(Pixel coordinate grounding data)
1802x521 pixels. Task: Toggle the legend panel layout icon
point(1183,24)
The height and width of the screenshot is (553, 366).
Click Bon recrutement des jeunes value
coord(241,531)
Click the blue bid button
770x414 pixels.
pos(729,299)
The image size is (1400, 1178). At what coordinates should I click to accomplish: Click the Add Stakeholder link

==

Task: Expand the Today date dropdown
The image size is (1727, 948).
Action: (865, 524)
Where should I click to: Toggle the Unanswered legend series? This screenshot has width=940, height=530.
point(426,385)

• Directions for this task
Reproduce verbatim the lines above, from the line with "1802x521 pixels. Task: Toggle" through the line with "The image size is (1400, 1178).".

• Your solution
1802x521 pixels. Task: Toggle the legend panel layout icon
point(1183,24)
The height and width of the screenshot is (553, 366).
Click Bon recrutement des jeunes value
coord(241,531)
Click the blue bid button
770x414 pixels.
pos(729,299)
The image size is (1400, 1178). At what coordinates should I click to accomplish: Click the Add Stakeholder link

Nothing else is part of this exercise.